Trotz des 2016 verabschiedeten neuen Kulturgutschutzgesetzes ist Deutschland immer noch eine Drehschreibe für den Handel mit antiker Kunst aus illegalen Grabungen, lernt Jörg Häntzschel (SZ) aus einer von der Kulturstiftung der Länder herausgegebenen Studie: "Von gut 6000 antiken Stücken aus dem östlichen Mittelmeerraum, die in einem Zeitraum von zwei Jahren in Deutschland angeboten wurden, erfüllten nur 2,1 Prozent die geltenden Vorschriften für den Handel in Deutschland. Bei manchen Herkunftsländern lag der legale Anteil noch erheblich niedriger, bei Stücken aus dem Irak etwa waren es nur 0,4 Prozent. Und auch der Anteil an Fälschungen ist extrem hoch: Bei mehr als die Hälfte der Stücke handelte es sich laut den Experten um mehr oder weniger gut gemachte Imitationen."

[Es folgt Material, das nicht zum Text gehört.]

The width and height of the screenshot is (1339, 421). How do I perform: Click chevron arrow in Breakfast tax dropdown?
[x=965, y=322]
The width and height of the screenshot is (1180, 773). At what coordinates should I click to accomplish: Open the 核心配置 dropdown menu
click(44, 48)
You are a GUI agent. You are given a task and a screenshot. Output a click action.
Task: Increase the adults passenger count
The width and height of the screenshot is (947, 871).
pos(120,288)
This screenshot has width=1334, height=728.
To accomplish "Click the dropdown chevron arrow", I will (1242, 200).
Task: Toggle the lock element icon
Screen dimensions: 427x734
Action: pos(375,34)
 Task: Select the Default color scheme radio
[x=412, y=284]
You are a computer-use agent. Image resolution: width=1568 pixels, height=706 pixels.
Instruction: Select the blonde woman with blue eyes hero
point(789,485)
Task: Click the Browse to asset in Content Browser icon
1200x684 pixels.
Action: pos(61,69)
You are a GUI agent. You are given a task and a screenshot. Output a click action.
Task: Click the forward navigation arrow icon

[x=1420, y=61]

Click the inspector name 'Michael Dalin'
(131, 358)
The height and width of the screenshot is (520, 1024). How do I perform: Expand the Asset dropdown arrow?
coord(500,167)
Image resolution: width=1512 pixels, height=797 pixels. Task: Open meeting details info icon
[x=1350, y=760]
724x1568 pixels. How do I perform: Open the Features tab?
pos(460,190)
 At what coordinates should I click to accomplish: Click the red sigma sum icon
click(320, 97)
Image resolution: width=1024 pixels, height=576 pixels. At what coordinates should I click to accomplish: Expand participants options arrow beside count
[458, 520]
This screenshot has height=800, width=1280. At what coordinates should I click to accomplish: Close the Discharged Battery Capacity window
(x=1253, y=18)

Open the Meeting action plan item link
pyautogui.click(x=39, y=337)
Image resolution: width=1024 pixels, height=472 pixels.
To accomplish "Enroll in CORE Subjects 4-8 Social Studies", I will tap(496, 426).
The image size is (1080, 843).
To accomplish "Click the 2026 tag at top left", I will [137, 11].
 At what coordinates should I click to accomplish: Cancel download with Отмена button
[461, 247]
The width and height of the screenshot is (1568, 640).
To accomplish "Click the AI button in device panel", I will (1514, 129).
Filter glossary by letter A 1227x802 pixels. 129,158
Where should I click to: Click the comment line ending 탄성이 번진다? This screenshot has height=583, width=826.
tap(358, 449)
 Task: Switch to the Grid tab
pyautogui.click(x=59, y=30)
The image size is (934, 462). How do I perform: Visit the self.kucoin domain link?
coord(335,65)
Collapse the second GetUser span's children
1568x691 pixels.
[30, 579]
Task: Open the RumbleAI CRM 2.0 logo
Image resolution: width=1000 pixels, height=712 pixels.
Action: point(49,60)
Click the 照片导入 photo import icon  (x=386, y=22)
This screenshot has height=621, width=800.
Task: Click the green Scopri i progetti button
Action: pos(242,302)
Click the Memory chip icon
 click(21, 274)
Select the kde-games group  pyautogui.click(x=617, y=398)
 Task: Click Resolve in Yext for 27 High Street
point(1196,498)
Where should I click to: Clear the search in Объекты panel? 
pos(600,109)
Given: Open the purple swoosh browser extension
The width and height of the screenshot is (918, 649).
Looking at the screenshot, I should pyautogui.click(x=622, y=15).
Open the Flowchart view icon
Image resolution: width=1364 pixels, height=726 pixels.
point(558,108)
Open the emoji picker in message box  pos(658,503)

In Deutschland und ganz besonders in Berlin gibt man sehr viel Geld für Museumsbauten aus, aber hat dann nicht mehr genug, sie überzeugend zu bespielen. Um die Museen wieder in die Gesellschaft zu holen, sollten sie aber zum Beispiel auf Eintrittspreise verzichten, meint Laura Helena Wurth in der FAZ: "In der Londoner Tate beispielsweise gibt es keinen Eintritt. Die ständige Sammlung ist da, wo sie hingehört: unter den Menschen, mitten im Leben. Man kann die Institution als Treffpunkt nutzen oder nach der Arbeit mal eben vorbeischauen und ausprobieren, wie sich verschiedene Werke in verschiedenen Stimmungen verhalten. Man kann dort das tun, was eigentlich nur Sammlern vorbehalten ist: Zumindest ein Stück weit mit den Werken leben und sie in seinen Alltag einbinden."